● Task goal
Return the records below character for character.

───── Exercise data

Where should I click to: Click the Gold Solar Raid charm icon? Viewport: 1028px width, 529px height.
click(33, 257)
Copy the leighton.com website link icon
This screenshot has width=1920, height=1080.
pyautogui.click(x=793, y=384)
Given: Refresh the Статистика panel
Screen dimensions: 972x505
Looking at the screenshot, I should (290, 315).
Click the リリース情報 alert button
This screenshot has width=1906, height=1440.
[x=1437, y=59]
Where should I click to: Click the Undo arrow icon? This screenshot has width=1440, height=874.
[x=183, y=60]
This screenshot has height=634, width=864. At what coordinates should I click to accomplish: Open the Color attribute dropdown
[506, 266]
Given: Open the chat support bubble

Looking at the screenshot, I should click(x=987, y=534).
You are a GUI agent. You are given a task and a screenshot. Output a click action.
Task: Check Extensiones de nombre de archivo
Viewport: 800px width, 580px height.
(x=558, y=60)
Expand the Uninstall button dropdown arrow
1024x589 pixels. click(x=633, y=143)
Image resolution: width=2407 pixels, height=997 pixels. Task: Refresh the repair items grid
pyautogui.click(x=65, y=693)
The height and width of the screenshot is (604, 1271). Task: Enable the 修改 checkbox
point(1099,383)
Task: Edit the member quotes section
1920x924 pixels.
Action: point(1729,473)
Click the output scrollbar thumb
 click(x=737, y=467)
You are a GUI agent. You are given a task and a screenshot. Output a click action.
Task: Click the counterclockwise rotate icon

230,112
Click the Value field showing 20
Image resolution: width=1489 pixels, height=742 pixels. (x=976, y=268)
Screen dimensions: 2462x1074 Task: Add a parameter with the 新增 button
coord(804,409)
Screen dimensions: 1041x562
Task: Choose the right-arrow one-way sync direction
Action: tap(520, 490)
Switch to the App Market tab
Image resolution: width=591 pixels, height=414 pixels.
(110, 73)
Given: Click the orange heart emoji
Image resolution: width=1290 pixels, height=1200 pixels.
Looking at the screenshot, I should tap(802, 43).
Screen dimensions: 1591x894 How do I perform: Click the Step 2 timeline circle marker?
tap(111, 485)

──────────

● Response box
Where should I click to: Click the Gold Solar Raid charm icon? Viewport: 1028px width, 529px height.
click(33, 257)
Copy the leighton.com website link icon
This screenshot has width=1920, height=1080.
pyautogui.click(x=793, y=384)
Given: Refresh the Статистика panel
Screen dimensions: 972x505
Looking at the screenshot, I should (290, 315).
Click the リリース情報 alert button
This screenshot has width=1906, height=1440.
[x=1437, y=59]
Where should I click to: Click the Undo arrow icon? This screenshot has width=1440, height=874.
[x=183, y=60]
This screenshot has height=634, width=864. At what coordinates should I click to accomplish: Open the Color attribute dropdown
[506, 266]
Given: Open the chat support bubble

Looking at the screenshot, I should click(x=987, y=534).
You are a GUI agent. You are given a task and a screenshot. Output a click action.
Task: Check Extensiones de nombre de archivo
Viewport: 800px width, 580px height.
(x=558, y=60)
Expand the Uninstall button dropdown arrow
1024x589 pixels. click(x=633, y=143)
Image resolution: width=2407 pixels, height=997 pixels. Task: Refresh the repair items grid
pyautogui.click(x=65, y=693)
The height and width of the screenshot is (604, 1271). Task: Enable the 修改 checkbox
point(1099,383)
Task: Edit the member quotes section
1920x924 pixels.
Action: point(1729,473)
Click the output scrollbar thumb
 click(x=737, y=467)
You are a GUI agent. You are given a task and a screenshot. Output a click action.
Task: Click the counterclockwise rotate icon

230,112
Click the Value field showing 20
Image resolution: width=1489 pixels, height=742 pixels. (x=976, y=268)
Screen dimensions: 2462x1074 Task: Add a parameter with the 新增 button
coord(804,409)
Screen dimensions: 1041x562
Task: Choose the right-arrow one-way sync direction
Action: tap(520, 490)
Switch to the App Market tab
Image resolution: width=591 pixels, height=414 pixels.
(110, 73)
Given: Click the orange heart emoji
Image resolution: width=1290 pixels, height=1200 pixels.
Looking at the screenshot, I should tap(802, 43).
Screen dimensions: 1591x894 How do I perform: Click the Step 2 timeline circle marker?
tap(111, 485)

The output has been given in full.